→ INFORMATION SHOWN

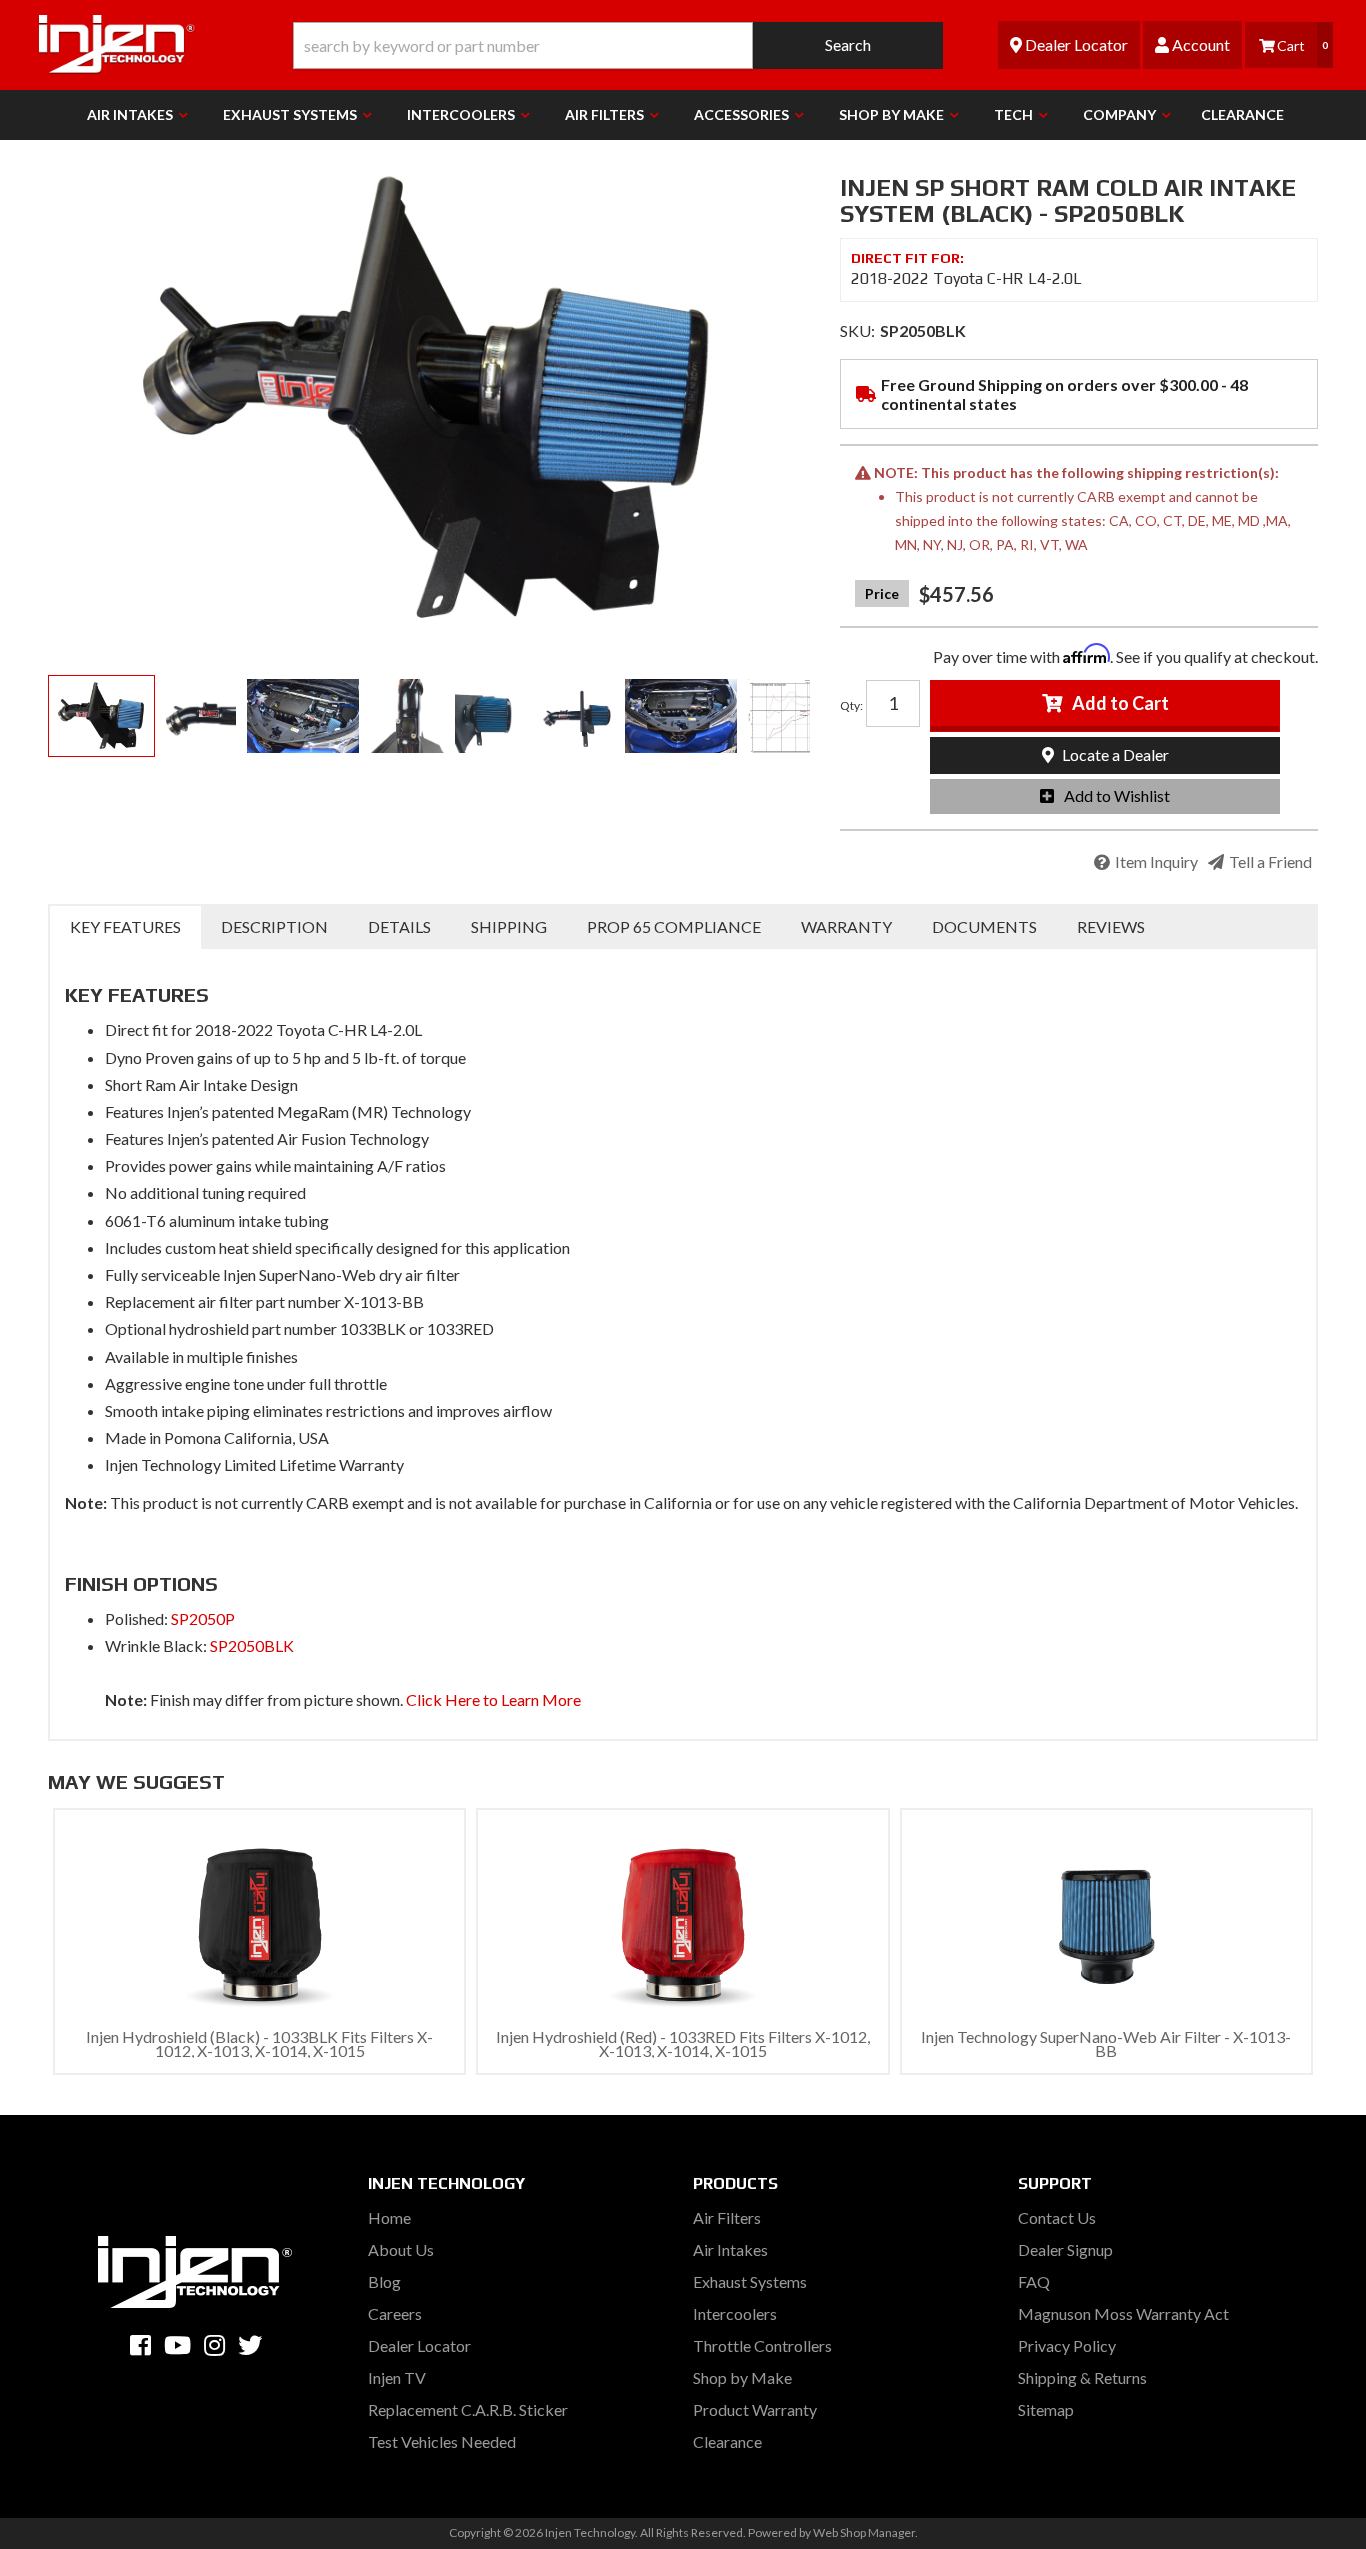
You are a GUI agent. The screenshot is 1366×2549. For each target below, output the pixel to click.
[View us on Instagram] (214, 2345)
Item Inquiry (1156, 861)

---

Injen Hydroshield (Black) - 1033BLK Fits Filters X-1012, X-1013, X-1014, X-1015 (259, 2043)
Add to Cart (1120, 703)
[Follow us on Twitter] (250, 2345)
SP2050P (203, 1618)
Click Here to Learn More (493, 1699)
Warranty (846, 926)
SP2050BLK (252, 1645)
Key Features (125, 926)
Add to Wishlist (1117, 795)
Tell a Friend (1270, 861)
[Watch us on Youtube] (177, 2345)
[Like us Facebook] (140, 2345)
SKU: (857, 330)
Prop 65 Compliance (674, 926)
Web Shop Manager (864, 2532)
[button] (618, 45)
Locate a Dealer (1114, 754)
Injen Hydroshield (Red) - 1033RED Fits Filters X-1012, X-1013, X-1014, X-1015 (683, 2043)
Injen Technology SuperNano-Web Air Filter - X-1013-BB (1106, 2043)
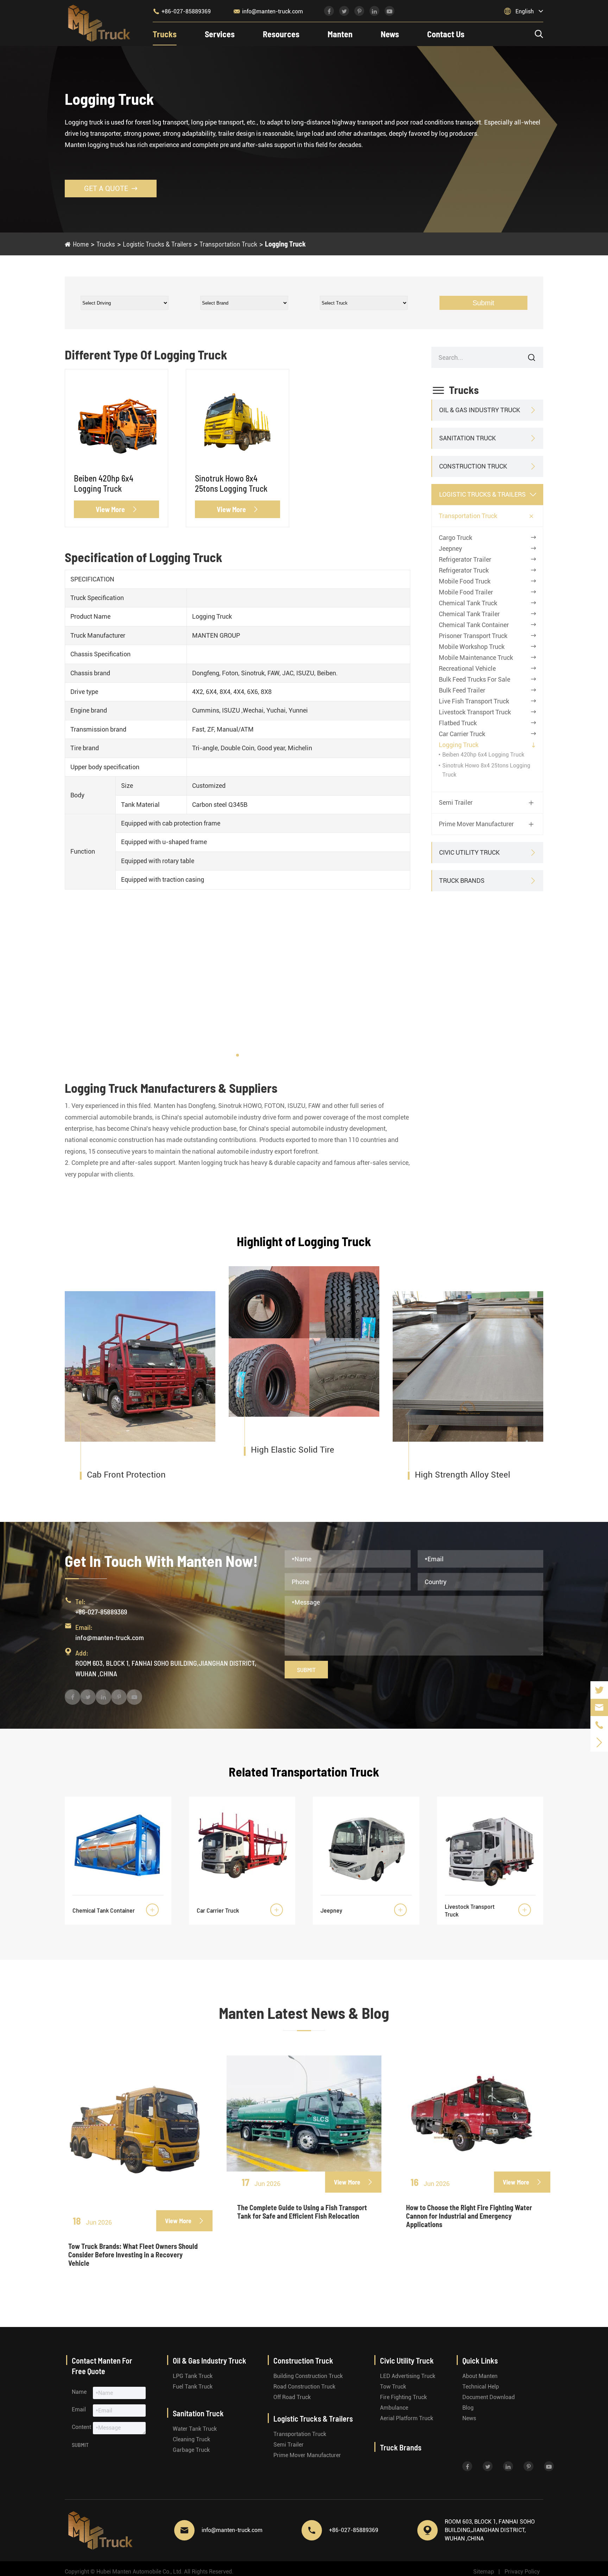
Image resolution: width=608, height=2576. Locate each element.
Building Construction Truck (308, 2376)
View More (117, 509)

→ YOUR ASSIGNMENT
Starting at the line with "Web Shop Manager (864, 2532)" and finishing at the line with "View More (117, 509)", copy the material above exactly, both lines included. Nothing else goes in, and no pictures.

→ RESULT OF THE TASK
Web Shop Manager (864, 2532)
[button] (618, 45)
Locate a Dealer (1114, 754)
Injen Hydroshield (Red) - 1033RED Fits Filters X-1012, X-1013, X-1014, X-1015 (683, 2043)
Injen Technology SuperNano-Web Air Filter - X-1013-BB (1106, 2043)
Image resolution: width=608, height=2576. Locate each element.
Building Construction Truck (308, 2376)
View More (117, 509)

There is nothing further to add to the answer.